Secondary bottlenecks¶

After pool + metrics + decode pooling + deferred JSON, the next ceilings are:

Kernel UDP socket buffer. With net.core.rmem_max = 212992, gnet's SO_RCVBUF request is silently capped. Drops happen as soon as a single event-loop pause exceeds ~1 ms. Recommended sysctl for high-rate captures:

sudo ./scripts/tune-udp-sysctl.sh
# persistent:
sudo cp examples/sysctl/99-homer-udp-buffers.conf /etc/sysctl.d/
sudo sysctl --system

Homer config already defaults socket_recv_buffer to 8 MiB; after sysctl, gnet will get the full value instead of being capped at rmem_max.

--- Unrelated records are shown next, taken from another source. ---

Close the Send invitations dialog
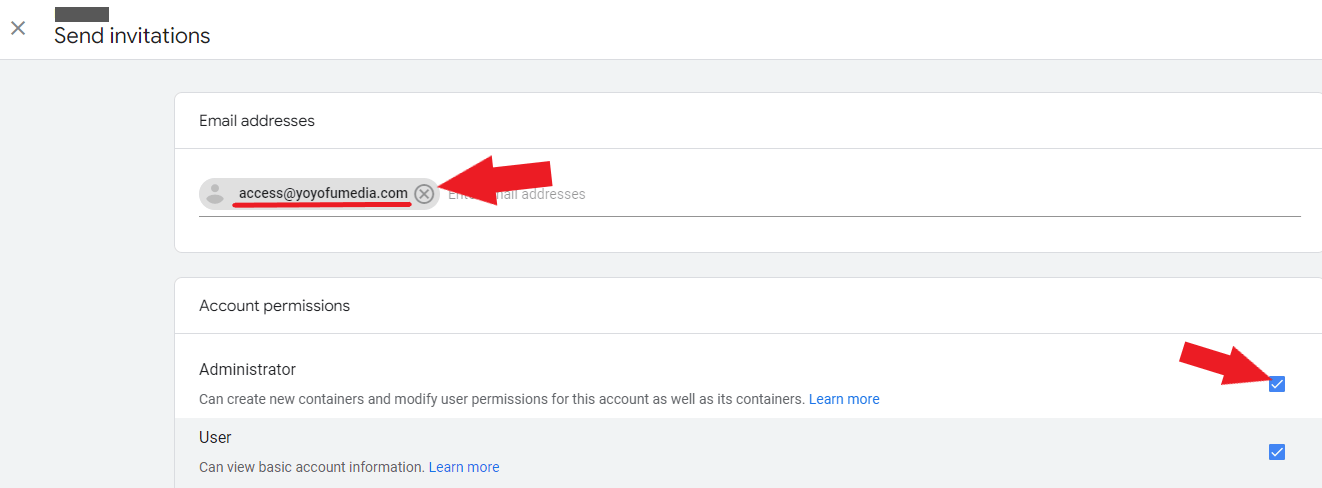1322x488 pixels. point(18,28)
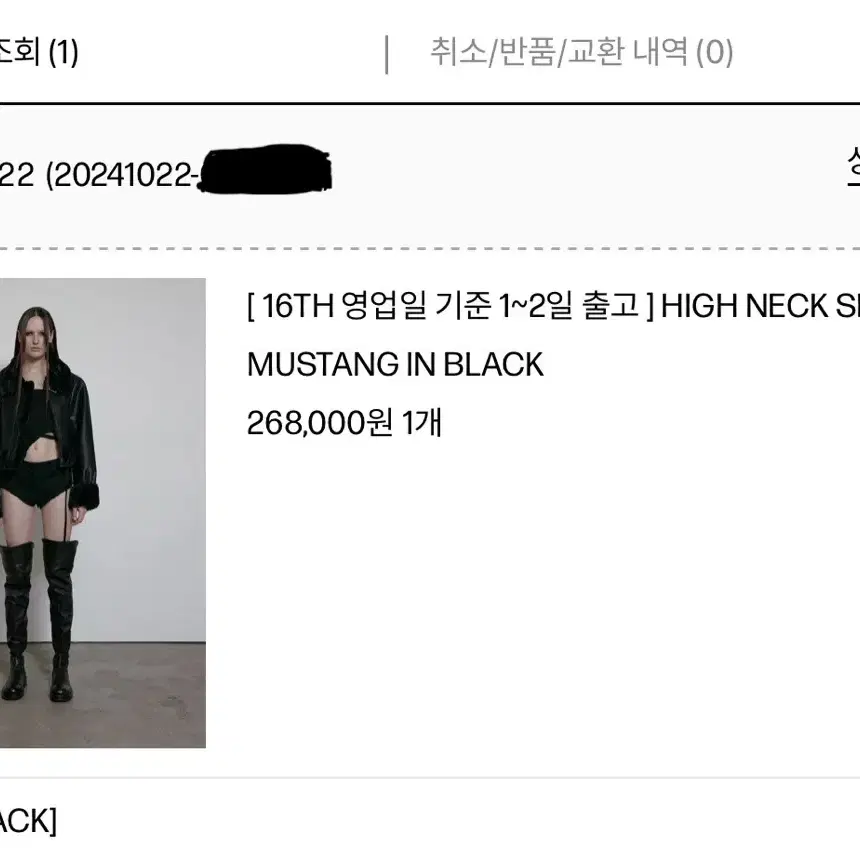
Task: Click the option text ending in ACK]
Action: click(28, 822)
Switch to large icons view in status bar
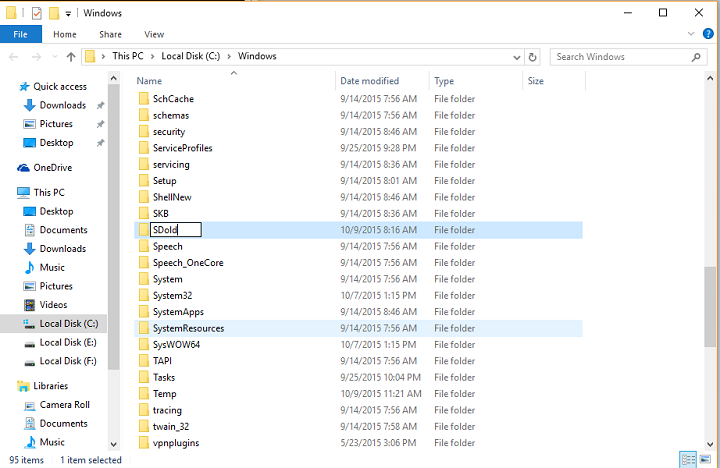The height and width of the screenshot is (468, 720). (x=707, y=459)
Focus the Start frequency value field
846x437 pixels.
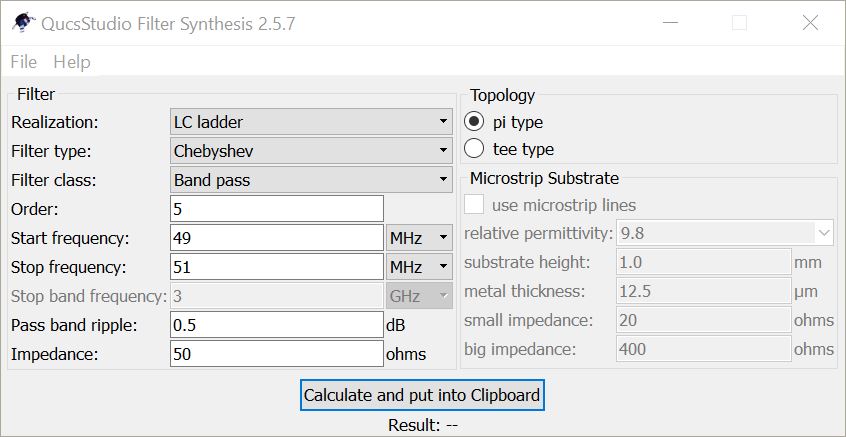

Prometheus hot-path metrics. RecordHEPPacketReceived, RecordHEPPacketSize, and RecordBytesReceived together cost ~1.2 s of the 5 s window — i.e. ~18 % of OnTraffic time even before the pool fix. Two cheap wins:
Batch the size histogram (HEPPacketSize.Observe) into a per-worker accumulator, flushed at the same cadence as serverWorkerMetrics.
Skip WithLabelValues("udp") resolution per packet by caching the curried child once per udpServer.
buildExtraJSON copy and batch flush on the DuckLake path (see P1 above). Tune batch_size / flush_interval.

Reproduce¶

# Pure decode ceiling
cd src
go test -vet=off -tags='!vet' -run='^$' \
    -bench='BenchmarkHEPDecode(Serial|Only)' -benchtime=3s \
    -timeout=120s ./server/

# UDP Mpps matrix
go test -vet=off -tags='!vet' -run='^$' \
    -bench=BenchmarkUDPMpps -benchtime=1x -timeout=180s ./server/

# TCP Mpps matrix
go test -vet=off -tags='!vet' -run='^$' \
    -bench=BenchmarkTCPMpps -benchtime=1x -timeout=180s ./server/

# CPU profile for the worst-loaded UDP case
go test -vet=off -tags='!vet' -run='^$' \
    -bench=BenchmarkUDPMpps/w8_s8 -benchtime=1x \
    -cpuprofile=cpu_udp.prof ./server/
go tool pprof -top -cum cpu_udp.prof | head -40
go tool pprof -list 'OnTraffic' cpu_udp.prof

The benchmark uses a real HEP3-encapsulated SIP INVITE (738 B total, including SDP) so the decoder and SIP parser execute the same paths they would in production. Each sub-bench warms up for 1 s, then samples HEPCount over a 5 s window for steady-state Mpps.